::: Source document

That's just one subsection of one thing where this goes all the way across the board, this huge revolution in police power, essentially just a couple of years later.
And of course, championed by the very same Wall Street Journal and all the very same people who had opposed it a couple of years before under Bill Clinton.
Yeah.
And if you've seen reports on DHS implementing facial recognition at airports, they want they're primarily doing it for international travel now.
And a couple of airports, well, a bunch of them are putting in pilot programs.
They want to have facial recognition at airports everywhere, all the time, pervasive surveillance.
This also comes out of the Patriot Act and the 2000 Intelligence Reform Act.
It required DHS to implement biometric systems in airports.
And that's why we're starting to see facial recognition pop up so much.
And now from there, we've got Amazon creating the the product for them.
It's called recognition with a K.
They're really pushing this on governments.
And they're also adding facial recognition to their ring program, that doorbell kind of home security thing.
And they've partnered with five, 600 police departments.
Now, this isn't direct to the Patriot Act.
But I think like you're saying, really, it's creating this system where everything is part of the national surveillance state by forcing this information sharing through fusion centers and ISC.
Yeah.

::::::

■ **Task description**: Continue the conversation about the Patriot Act and government surveillance, starting after its final line. The items that follow are separate material, unrelated to the conversation about surveillance.

::: Dataset content

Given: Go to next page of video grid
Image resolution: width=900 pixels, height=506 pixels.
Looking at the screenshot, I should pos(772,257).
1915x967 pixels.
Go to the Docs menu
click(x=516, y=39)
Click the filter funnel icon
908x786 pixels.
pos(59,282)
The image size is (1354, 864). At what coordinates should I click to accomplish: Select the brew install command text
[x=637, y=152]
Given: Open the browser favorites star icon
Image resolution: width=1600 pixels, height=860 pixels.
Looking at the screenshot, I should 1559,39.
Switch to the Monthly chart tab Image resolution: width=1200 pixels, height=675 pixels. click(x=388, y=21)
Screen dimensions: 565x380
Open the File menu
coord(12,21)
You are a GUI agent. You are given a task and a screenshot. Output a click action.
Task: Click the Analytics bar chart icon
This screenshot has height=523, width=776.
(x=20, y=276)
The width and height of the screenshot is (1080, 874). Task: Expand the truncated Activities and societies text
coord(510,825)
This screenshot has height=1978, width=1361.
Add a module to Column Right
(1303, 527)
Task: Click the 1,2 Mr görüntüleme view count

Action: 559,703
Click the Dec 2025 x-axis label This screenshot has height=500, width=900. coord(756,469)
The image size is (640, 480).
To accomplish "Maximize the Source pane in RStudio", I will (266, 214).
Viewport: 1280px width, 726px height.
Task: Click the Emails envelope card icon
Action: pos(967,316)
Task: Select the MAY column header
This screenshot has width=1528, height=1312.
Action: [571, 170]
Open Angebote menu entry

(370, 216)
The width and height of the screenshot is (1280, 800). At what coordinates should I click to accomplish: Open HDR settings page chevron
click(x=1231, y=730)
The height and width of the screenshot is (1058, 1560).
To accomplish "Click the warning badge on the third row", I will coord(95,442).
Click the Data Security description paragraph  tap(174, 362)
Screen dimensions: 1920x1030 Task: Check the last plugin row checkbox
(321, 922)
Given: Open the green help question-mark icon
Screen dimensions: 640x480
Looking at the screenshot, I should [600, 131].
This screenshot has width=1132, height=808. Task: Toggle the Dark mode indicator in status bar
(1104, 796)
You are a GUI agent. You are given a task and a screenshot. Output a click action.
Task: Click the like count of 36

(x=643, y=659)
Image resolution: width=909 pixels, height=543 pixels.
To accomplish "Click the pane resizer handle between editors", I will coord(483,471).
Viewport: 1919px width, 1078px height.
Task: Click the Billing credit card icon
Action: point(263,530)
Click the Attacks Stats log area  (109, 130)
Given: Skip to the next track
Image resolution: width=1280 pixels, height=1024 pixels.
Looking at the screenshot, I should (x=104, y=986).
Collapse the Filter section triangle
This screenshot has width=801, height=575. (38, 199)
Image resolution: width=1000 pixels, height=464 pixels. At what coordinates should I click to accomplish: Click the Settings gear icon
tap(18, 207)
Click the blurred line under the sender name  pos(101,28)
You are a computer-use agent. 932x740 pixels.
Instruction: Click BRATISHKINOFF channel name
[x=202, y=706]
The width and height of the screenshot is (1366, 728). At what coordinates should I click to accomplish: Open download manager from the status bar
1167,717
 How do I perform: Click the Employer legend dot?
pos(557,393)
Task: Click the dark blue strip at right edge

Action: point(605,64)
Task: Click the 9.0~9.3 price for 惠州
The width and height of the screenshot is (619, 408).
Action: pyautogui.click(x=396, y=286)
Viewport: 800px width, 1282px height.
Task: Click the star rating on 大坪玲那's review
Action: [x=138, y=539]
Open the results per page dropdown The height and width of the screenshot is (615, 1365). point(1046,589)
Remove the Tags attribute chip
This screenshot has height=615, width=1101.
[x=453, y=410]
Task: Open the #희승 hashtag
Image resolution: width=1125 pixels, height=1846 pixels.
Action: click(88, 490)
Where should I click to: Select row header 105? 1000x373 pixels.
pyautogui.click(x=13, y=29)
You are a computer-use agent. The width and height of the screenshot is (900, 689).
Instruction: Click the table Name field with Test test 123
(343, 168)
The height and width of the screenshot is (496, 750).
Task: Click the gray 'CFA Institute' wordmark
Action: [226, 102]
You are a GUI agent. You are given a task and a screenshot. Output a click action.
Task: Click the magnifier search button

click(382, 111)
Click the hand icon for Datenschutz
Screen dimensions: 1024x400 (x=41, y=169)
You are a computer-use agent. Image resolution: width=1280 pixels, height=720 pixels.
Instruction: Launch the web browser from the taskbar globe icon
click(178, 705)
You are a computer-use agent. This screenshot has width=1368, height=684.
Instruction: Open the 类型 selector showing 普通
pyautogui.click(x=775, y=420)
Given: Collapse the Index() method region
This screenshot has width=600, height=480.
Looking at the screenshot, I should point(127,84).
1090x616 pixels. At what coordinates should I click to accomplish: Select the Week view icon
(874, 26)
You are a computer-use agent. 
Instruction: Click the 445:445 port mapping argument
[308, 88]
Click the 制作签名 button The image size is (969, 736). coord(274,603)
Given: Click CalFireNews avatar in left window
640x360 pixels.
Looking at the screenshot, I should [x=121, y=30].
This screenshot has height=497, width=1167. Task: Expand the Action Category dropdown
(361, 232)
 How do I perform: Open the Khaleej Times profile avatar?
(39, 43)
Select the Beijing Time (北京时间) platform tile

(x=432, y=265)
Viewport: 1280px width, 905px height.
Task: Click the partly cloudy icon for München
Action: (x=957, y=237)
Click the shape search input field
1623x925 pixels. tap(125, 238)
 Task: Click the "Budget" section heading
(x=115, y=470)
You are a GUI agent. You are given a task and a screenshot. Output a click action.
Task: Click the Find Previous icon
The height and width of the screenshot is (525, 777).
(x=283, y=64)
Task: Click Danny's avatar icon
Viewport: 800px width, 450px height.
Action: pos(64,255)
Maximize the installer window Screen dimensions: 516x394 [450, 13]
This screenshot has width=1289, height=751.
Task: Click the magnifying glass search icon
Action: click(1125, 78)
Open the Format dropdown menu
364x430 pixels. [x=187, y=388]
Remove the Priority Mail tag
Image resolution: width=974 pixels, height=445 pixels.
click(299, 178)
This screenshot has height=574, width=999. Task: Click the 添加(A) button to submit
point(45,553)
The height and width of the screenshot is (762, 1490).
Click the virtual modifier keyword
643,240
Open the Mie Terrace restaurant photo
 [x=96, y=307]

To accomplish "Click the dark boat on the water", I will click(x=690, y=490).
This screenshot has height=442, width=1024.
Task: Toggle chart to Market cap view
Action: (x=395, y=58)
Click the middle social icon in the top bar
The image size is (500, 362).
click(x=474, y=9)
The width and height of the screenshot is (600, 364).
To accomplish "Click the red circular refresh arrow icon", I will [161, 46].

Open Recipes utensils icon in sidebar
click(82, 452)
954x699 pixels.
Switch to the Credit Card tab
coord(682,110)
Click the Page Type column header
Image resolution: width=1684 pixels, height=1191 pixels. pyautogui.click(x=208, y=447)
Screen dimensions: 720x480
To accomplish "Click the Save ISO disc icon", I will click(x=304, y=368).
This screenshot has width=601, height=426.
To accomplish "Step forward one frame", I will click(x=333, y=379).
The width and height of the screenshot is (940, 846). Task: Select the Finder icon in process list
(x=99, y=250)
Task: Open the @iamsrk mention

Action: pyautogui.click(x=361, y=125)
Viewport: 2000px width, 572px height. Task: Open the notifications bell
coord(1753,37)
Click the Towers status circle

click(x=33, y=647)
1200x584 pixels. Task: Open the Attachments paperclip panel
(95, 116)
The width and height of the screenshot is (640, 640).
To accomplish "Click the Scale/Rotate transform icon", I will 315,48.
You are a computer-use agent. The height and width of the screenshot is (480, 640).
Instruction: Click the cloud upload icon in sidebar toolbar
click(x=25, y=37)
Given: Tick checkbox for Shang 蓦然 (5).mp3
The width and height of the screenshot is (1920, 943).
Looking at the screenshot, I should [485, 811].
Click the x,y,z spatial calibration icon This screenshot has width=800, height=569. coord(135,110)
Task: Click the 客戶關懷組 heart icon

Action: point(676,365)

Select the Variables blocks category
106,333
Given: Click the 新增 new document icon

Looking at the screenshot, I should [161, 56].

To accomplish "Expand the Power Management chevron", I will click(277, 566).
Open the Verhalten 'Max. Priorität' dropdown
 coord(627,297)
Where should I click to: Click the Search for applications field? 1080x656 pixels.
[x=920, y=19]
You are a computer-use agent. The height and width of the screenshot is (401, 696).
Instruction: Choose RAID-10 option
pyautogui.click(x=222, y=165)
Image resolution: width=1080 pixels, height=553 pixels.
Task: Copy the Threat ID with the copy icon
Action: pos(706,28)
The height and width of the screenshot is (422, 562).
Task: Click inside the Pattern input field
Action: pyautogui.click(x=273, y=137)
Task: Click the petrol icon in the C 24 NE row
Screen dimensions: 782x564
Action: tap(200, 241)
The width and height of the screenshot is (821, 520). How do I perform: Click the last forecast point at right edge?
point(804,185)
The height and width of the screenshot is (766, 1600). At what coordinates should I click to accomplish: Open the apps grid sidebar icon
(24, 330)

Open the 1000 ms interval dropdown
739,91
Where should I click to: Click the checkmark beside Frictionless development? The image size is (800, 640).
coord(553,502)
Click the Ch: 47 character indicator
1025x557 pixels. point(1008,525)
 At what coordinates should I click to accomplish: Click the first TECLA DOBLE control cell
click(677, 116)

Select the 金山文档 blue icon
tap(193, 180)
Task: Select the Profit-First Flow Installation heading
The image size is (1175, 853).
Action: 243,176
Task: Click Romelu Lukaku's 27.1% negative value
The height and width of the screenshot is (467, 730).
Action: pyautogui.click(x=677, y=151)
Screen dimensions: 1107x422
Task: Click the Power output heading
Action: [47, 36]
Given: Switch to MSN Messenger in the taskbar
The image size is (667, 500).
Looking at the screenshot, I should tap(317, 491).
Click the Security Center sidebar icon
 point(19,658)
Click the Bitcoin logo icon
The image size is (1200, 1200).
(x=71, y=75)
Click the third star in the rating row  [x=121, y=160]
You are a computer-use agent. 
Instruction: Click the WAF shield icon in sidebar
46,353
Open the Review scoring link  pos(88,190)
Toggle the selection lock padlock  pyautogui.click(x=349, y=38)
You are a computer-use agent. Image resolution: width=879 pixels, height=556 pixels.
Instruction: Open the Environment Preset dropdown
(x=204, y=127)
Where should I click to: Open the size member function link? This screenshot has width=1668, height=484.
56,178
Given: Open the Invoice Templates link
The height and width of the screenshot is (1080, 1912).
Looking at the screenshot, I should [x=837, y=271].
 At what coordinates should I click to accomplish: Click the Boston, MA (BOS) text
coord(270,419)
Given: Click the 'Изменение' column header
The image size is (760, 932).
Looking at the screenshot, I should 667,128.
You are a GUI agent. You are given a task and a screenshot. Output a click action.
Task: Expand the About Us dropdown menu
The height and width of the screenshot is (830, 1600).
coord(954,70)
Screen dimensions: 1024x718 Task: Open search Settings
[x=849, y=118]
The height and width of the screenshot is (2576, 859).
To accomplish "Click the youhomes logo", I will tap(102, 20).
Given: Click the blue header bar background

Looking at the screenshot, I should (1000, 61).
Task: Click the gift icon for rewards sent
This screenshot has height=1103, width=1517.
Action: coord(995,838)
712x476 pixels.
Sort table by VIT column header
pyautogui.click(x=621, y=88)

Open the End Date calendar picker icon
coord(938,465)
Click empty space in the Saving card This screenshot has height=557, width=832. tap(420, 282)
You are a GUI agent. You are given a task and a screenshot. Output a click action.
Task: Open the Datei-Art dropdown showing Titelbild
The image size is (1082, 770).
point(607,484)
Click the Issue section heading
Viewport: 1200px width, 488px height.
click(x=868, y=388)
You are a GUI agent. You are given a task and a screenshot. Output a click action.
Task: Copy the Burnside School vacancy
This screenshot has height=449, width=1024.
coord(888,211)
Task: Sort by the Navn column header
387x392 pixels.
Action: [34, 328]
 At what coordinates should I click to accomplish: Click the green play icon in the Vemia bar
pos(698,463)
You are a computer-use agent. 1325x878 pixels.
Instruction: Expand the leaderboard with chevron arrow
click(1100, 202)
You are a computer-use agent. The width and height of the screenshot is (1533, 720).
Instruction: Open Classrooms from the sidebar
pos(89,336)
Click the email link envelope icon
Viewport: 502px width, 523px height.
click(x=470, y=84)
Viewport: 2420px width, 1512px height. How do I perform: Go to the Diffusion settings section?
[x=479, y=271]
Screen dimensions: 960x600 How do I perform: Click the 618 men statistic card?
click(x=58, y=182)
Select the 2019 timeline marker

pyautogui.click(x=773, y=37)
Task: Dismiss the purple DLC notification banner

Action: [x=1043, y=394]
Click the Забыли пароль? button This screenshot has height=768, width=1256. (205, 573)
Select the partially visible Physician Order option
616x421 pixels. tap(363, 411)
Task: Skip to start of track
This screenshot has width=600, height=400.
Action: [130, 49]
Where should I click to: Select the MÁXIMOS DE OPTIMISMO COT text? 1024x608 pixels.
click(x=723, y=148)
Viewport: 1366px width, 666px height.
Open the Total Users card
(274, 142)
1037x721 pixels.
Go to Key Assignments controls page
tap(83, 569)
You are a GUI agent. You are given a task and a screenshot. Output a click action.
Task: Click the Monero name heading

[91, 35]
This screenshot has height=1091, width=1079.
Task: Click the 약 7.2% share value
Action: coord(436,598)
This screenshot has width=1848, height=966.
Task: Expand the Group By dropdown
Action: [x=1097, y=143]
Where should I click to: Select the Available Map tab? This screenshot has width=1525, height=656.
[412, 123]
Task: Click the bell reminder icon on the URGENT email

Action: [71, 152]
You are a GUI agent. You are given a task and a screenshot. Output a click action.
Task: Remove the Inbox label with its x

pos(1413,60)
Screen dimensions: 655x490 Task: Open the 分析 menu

::::::

■ **Expected answer**:
I mean, that's what's crazy, right?
The idea you would have everybody's front door camera, not just that people have their own surveillance systems, but they're all somehow centrally wired into the National Police Force Intelligence Services servers and everything.
And it's Amazon who hosts the cloud server action for the CIA already.
I didn't know that.
Oh, yeah.
I mean, they have huge contracts.
And this is the whole controversy over Jeff Bezos, the richest individual, supposedly, on paper, at least, in the world, and owner of the Washington Post, a massive CIA contractor.
I had no idea.
I know they were pushing for some Pentagon-like drone bombing contracts, but I did not realize that they were a CIA contractor, too.
Oh, yeah.
Unsurprising.
It's the cloud hosting.
Oh, man.
Providing server space for them.
And who knows what.
Hey, there's a whole other subject for you to investigate and me to interview you about.
Yeah.
Thanks, man.
Now I got more stuff to do.
Great.
Hey, guys.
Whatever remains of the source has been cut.